* **What this task involves**
Copy the listing from its start through the line containing "pyautogui.click(x=14, y=140)", replacing "database" with "schema" and keeping everything else the same. Leave the pictures out.

* **Given data**
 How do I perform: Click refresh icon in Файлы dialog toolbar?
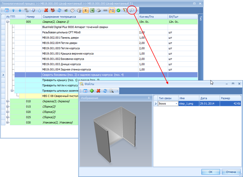[x=105, y=90]
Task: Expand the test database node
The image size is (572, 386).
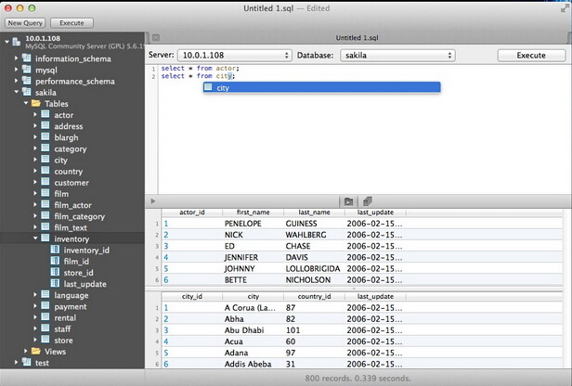Action: pos(16,363)
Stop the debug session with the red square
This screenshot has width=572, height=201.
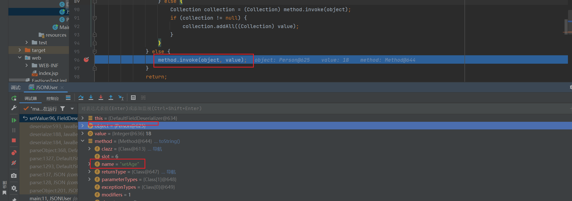pyautogui.click(x=14, y=140)
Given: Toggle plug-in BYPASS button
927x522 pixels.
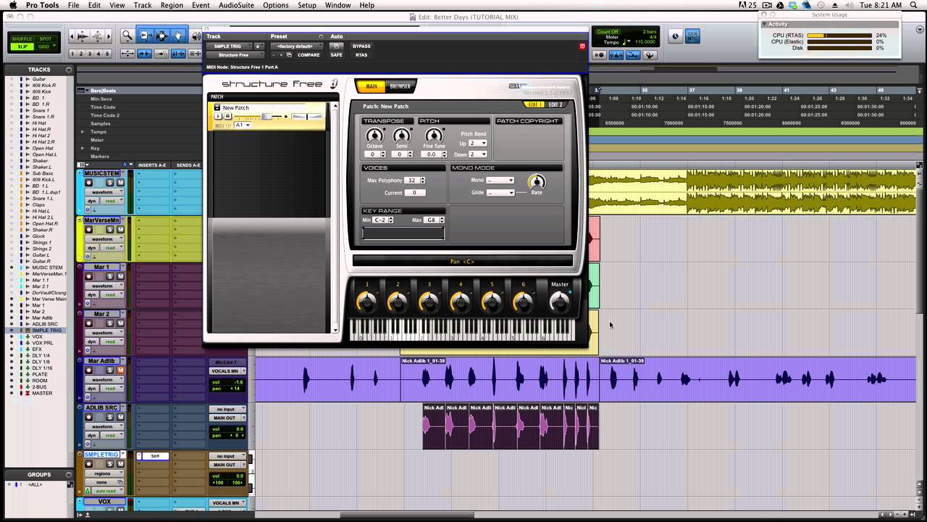Looking at the screenshot, I should (x=361, y=46).
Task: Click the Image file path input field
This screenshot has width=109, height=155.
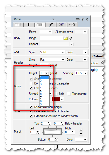Action: pos(52,38)
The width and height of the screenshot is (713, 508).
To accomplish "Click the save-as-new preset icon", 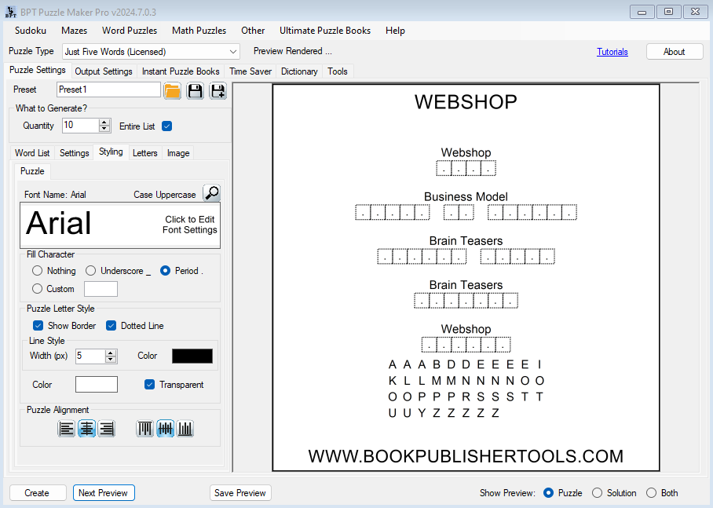I will pos(218,90).
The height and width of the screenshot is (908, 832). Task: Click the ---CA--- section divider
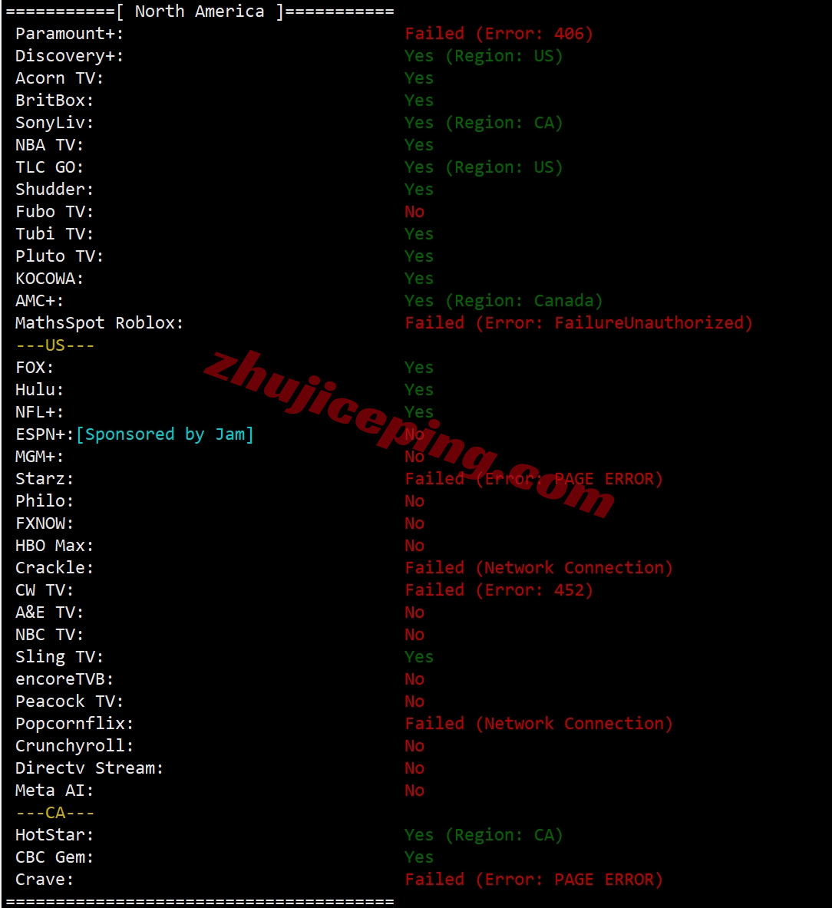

* **Reply to the task**
 How do I perform: Click refresh icon in Файлы dialog toolbar?
[x=105, y=90]
Task: Expand the test schema node
The image size is (572, 386).
Action: pos(16,363)
Stop the debug session with the red square
This screenshot has width=572, height=201.
pyautogui.click(x=14, y=140)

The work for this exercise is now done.